Abstract

European welfare states are in varying need of reform. Intensified international competition, ageing populations, de-industrialisation, changing gender roles in labour markets and households and the introduction of new technologies, all pose severe strains to welfare state programs designed for a previous era. These common post-industrial challenges impose quite divergent problem loads from one welfare state to the next. This reflects heterogeneous economic development and social structure, but, more crucially, different social policy legacies, distinct systems of interest organisations and democratic institutions. Although the principal site of reform and policy innovation is the nation-state, the process of recasting European welfare states is no longer exclusively a national affair.
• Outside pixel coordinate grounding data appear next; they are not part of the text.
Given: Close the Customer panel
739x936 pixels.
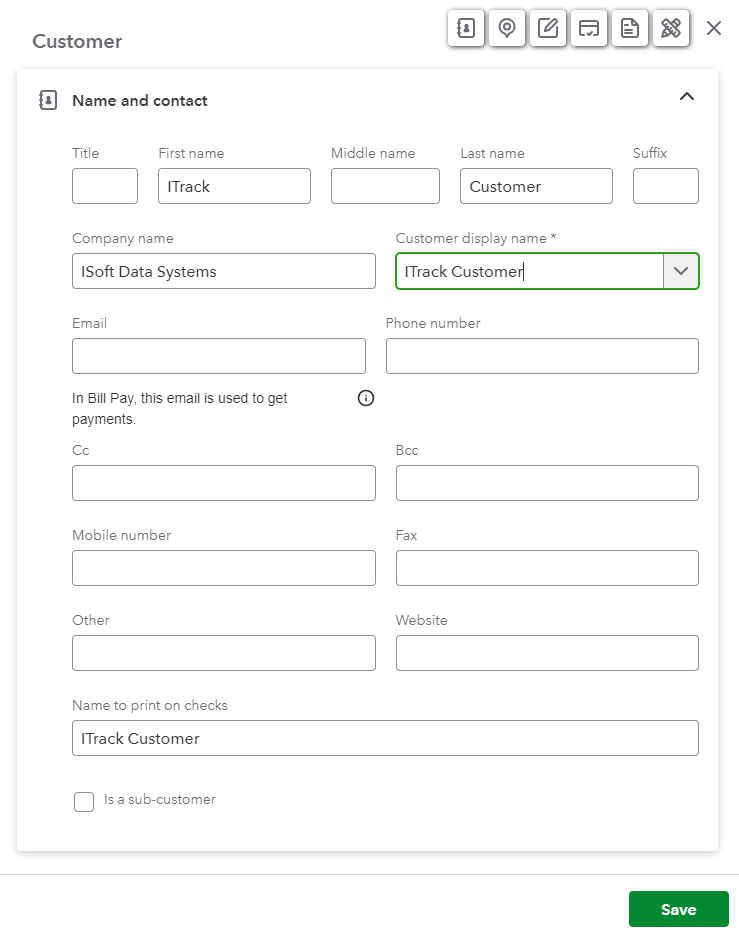Looking at the screenshot, I should click(x=714, y=28).
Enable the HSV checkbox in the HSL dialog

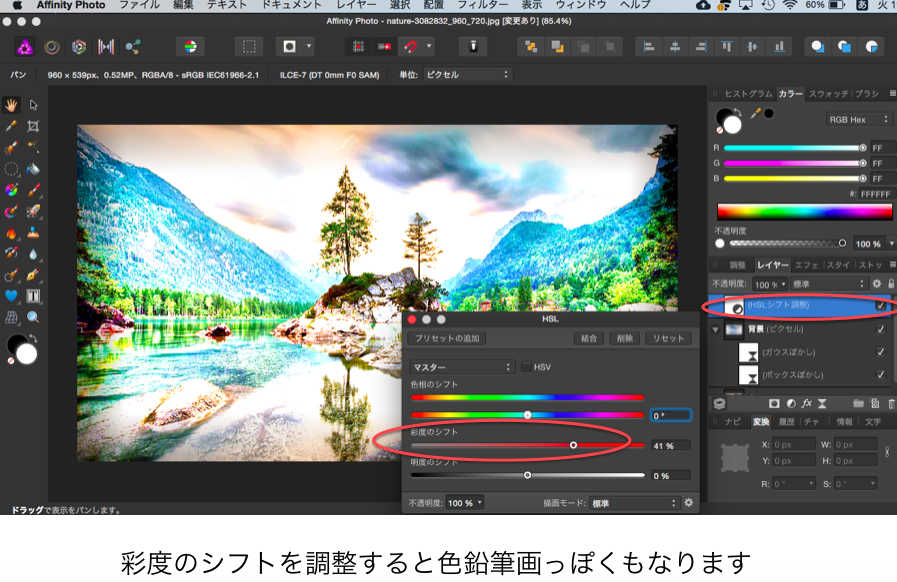click(526, 367)
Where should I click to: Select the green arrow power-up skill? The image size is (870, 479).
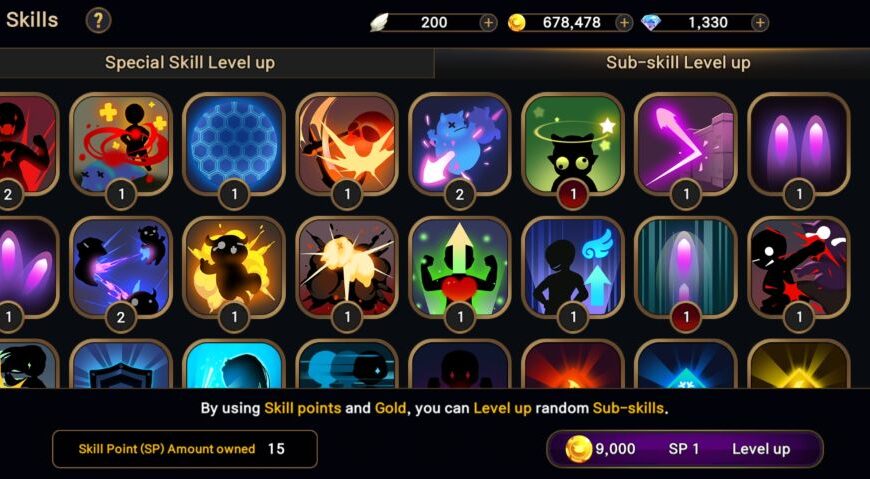click(x=460, y=268)
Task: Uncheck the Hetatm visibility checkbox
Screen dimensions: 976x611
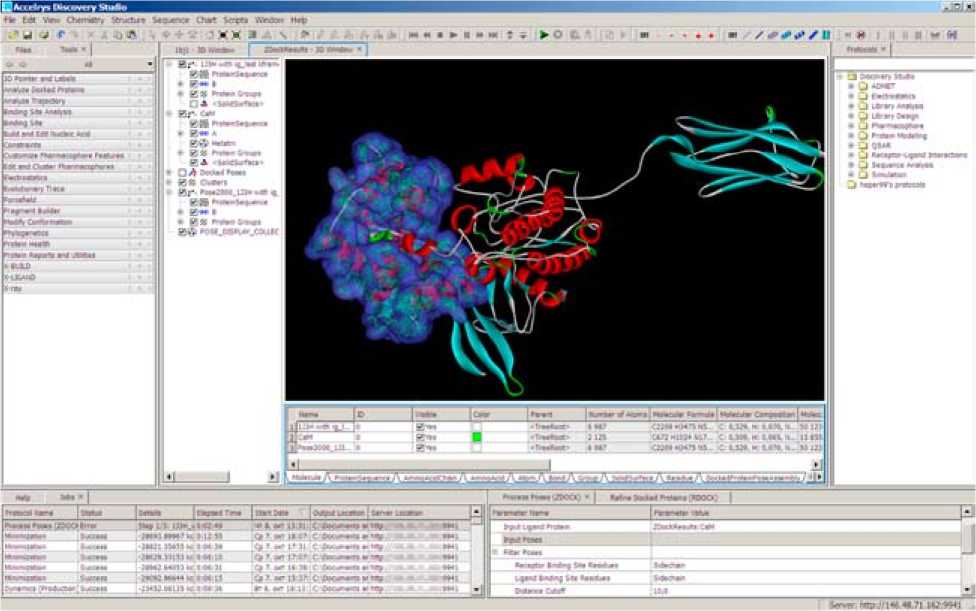Action: [194, 143]
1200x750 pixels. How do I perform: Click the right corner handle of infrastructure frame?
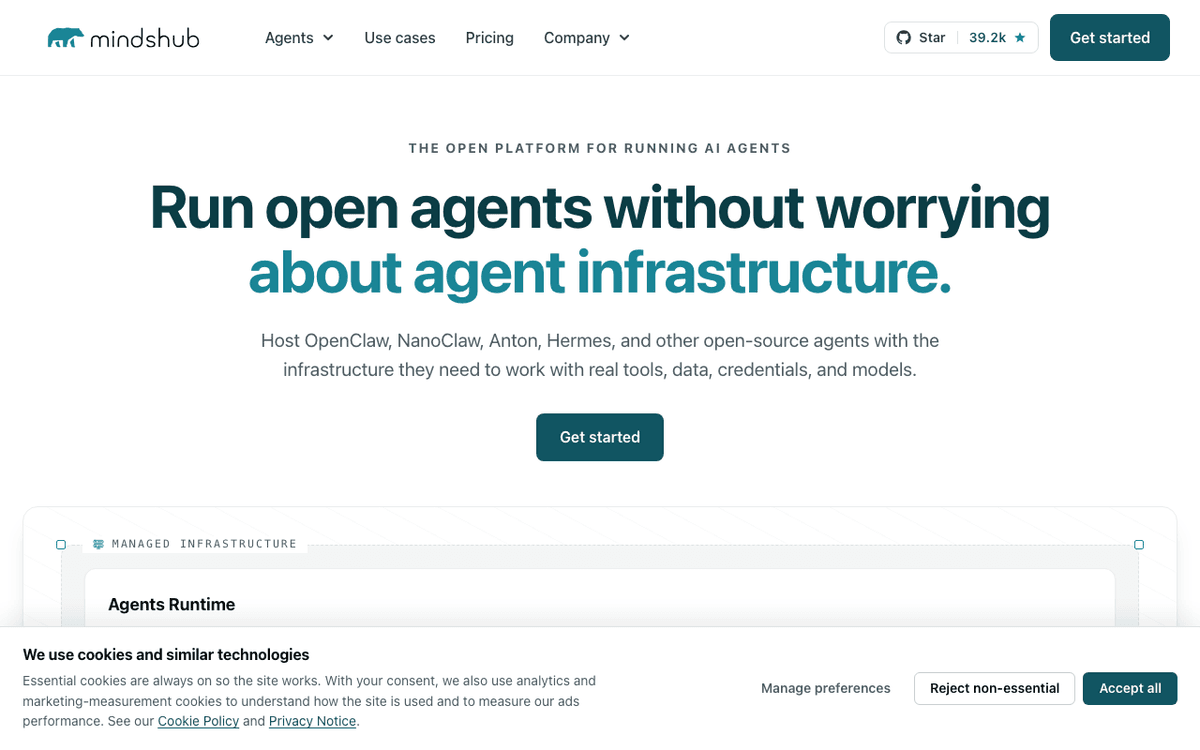1139,545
Today social and employment policy developments are, under conditions of growing international economic and political interdependence, severely constrained by the Economic and Monetary Union (EMU) and increasingly shaped by initiatives like the European Employment Strategy (EES). The character of the reforms pursued in the 1990s, in the majority of cases under Center-Left governments, is best captured in terms of institutionally bounded policy change. Problems of sustainability triggered a dynamic of renovation and re-casting current policy so as to achieve a better goodness of fit with new societal challenges and pressing economic constraints. The precise policy mixes that have ensued have been critically shaped, besides policy legacies and institutional structures of decision-making, by policy makers' capacity for innovation, intelligently using the institutional constraints and policy resources at their disposal. In this paper I examine concrete experiences of bounded policy innovation in the areas of wage bargaining, employment policy, family policy and pensions. Together with social policy initiatives in recent years at the level of the European Union, these domestic employment and social policy initiatives, represent a dynamic process of self-transformation of the European social model(s).